Web Information Search And Management

CS473 • Fall 2016 • Time: TTh 1:30-2:45pm • Location: EE 117



Professor Jennifer Neville
Lawson 2142D • neville[at]cs.purdue.edu • 6-9387
Office hours: Fri 1-2pm, LWSN 2142D

Teaching assistant

Jihwan Lee, Mahak Goindani
Office hours: Wed 5-6pm, HAAS G50
Questions: We will use Piazza for class questions/discussion. Instead of sending email to the ta list, please post your questions on Piazza.
Email: cs473-ta [at] cs.purdue.edu


The explosive growth of available data on the Internet demands intelligent information systems that can sift through all available information and find out the most valuable and relevant information. This course studies the basic principles and practical algorithms used for those Web Information Systems. The contents include: Web search, recommendation system, Web information extraction, etc. The course emphasizes both the above applications and solid modeling techniques that can be extended for other applications.

Learning objectives

Upon completing the course, students should be able to:


Prerequisites: CS251. A reasonable background in Java programming is preferred.


The text below is recommended. Additional reading materials will be distributed as necessary. Reading assignments will be posted on the schedule, please check regularly.

Assignments and exams

There will be five homework/programming assignments that will be posted on the schedule. Homework assignments should be submitted in class, unless otherwise noted. Programming assignments should written in Java, unless otherwise noted, and should be submitted on data.cs.purdue.edu using Turnin. Details will be provided in the assignments.

In general, questions about the details of homework assignments should be directed to the TA on Piazza, though you should feel free to mail the instructor whenever you have a question. Example solutions, when applicable, will be made available after homework is returned to students.

There will be several in-class quizzes as well as a midterm and comprehensive final exam. Exams will be closed book and closed notes.


Grades will be posted on Blackboard.

Late policy

Assignments are to be submitted by the due date listed. Each person will be allowed four days of extensions which can be applied to any combination of assignments during the semester without penalty. After that a late penalty of 15% per day will be assigned. Use of a partial day will be counted as a full day. Use of extension days must be stated explicitly in the late submission (either directly in the submission header or by accompanying email to the TA), otherwise late penalties will apply. Extensions cannot be used after the final day of classes (ie., Dec 10 midnight). Extension days cannot be rearranged after they are applied to a submission. Use them wisely!

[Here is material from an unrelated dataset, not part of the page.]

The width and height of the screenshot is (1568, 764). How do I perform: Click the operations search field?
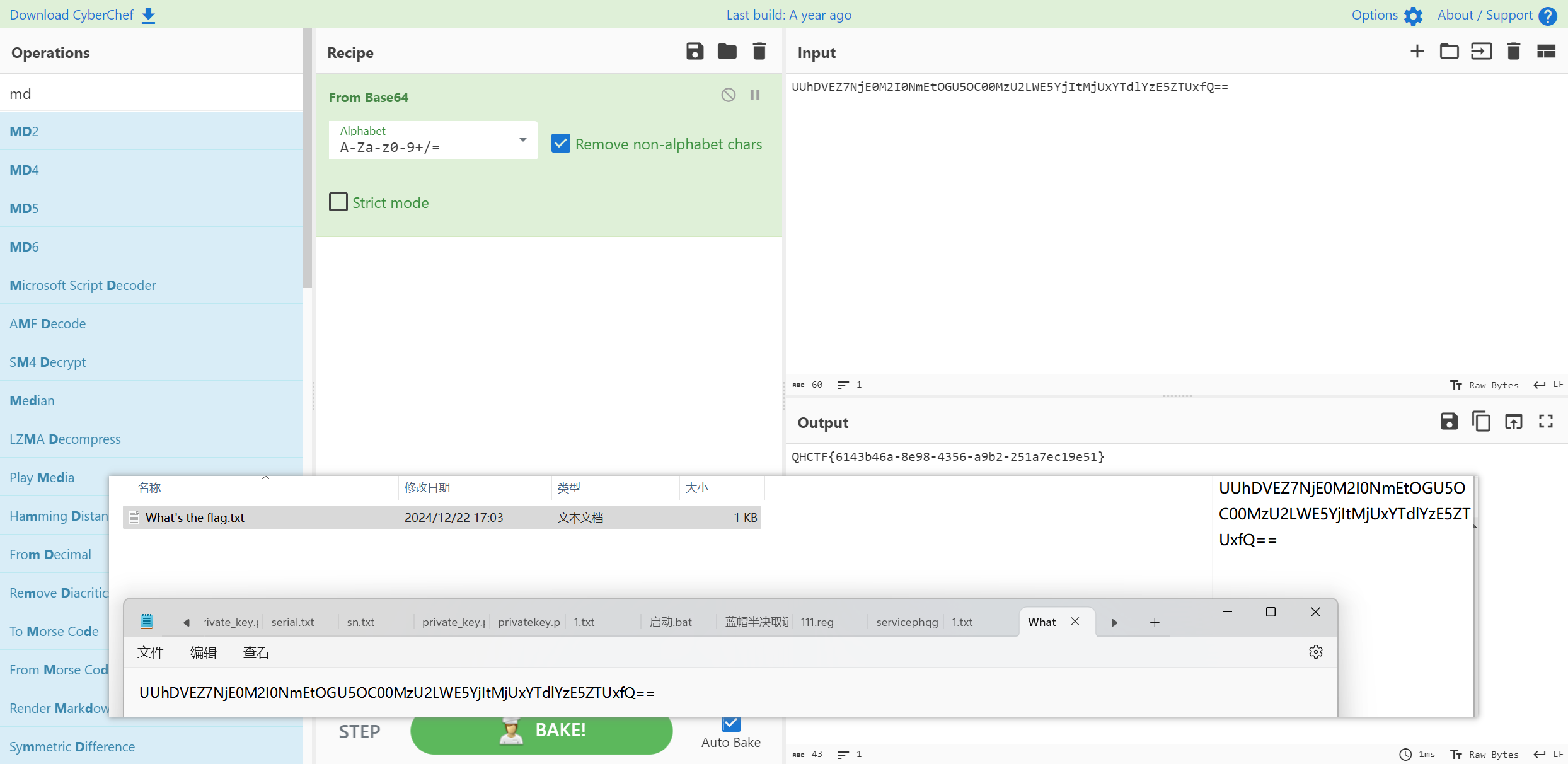click(x=151, y=93)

Assignments will NOT BE accepted if they are more than five days late. Additional extensions will be granted only due to serious and documented medical or family emergencies.

Academic honesty

Please read the departmental academic integrity policy. This will be followed unless we provide written documentation of exceptions. We encourage you to interact amongst yourselves: you may discuss and obtain help with basic concepts covered in lectures or the textbook, homework specification (but not solution), and program implementation (but not design). However, unless otherwise noted, work turned in should reflect your own efforts and knowledge. Sharing or copying solutions is unacceptable and could result in failure. We use copy detection software, so do not copy code and make changes (either from the Web or from other students). You are expected to take reasonable precautions to prevent others from using your work.

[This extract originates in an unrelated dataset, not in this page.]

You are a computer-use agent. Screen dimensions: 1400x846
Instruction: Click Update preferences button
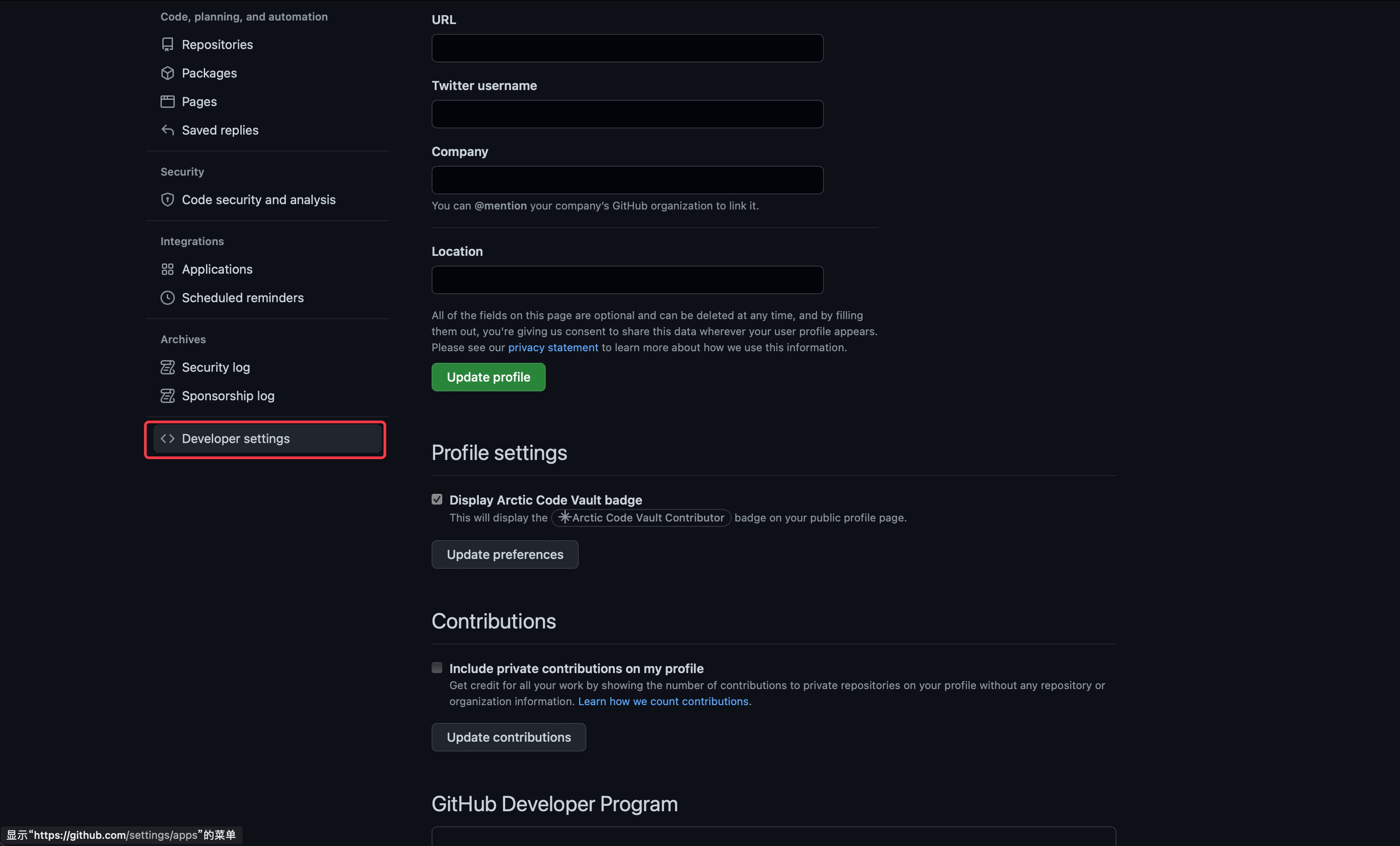[505, 554]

Additional course policies

Please read the general course policies here.

Course outline

Introduction (1 week)
High-level review of the field of information retrieval, its relationship to search engines, and basic architectures of search engines.

Background and basics (2 weeks)
Types of data, how to acquire data (e.g., crawling), how to process data, and how to prepare it for indexing.

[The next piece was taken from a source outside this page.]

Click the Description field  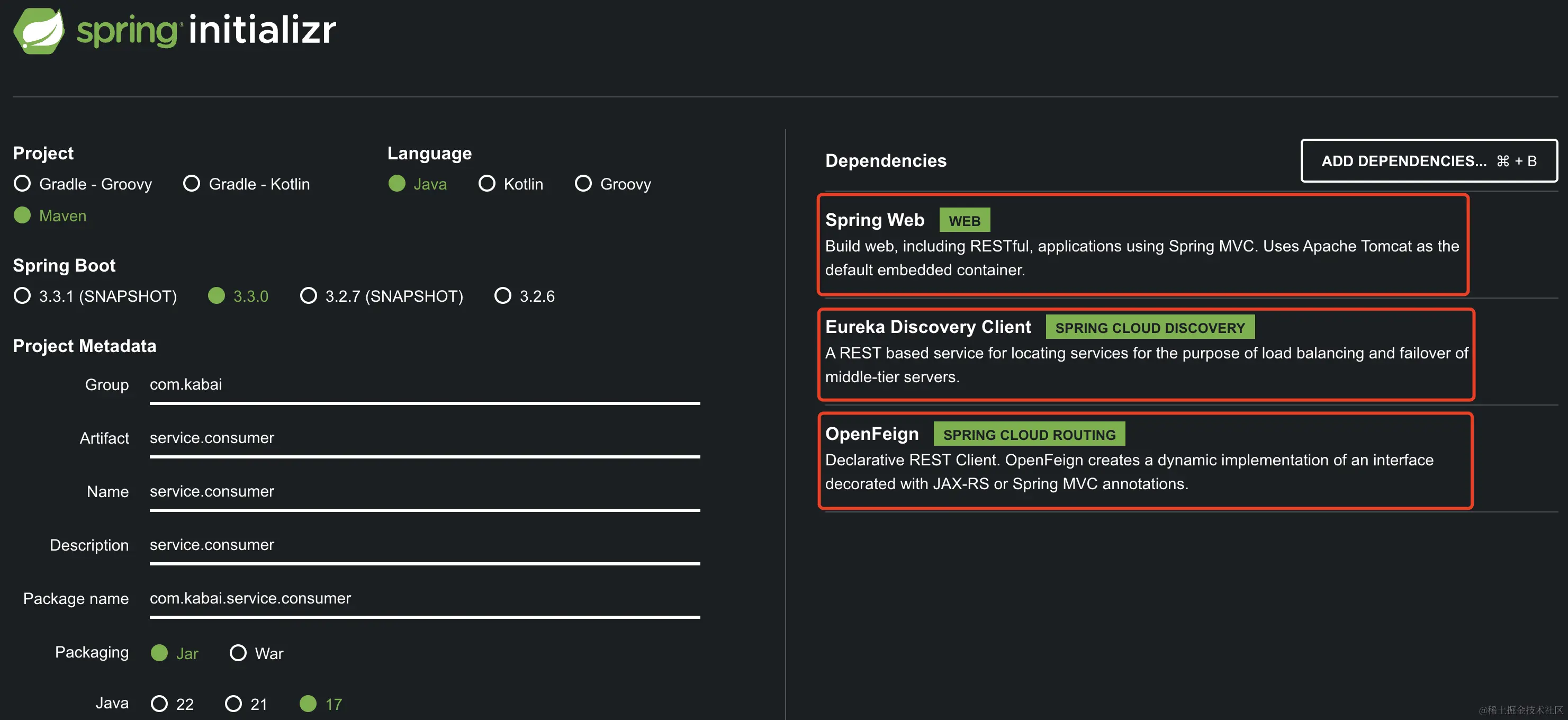click(x=424, y=545)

Indexing and queries (2 weeks)
How to create indexes for efficient search, how those indexes are used to process queries, techniques to transform and process queries.

Retrieval and ranking (2 weeks)
Boolean and vector space retrieval models. Probabilistic relevance methods. Basic ranking algorithms.

Evaluation measures (1 week)
Overview of evaluation and performance metrics that are used to compare and tune search engines.

Machine learning for text (2 weeks)
Text categorization. Document clustering. Topic detection.

Collaborative filtering and link analysis (2 weeks)
Recommender systems, collaborative filtering, content-based filtering, link discovery, social recommendations.

Extra topics (2 weeks)
Social search, spam detection, information extraction, computational advertising.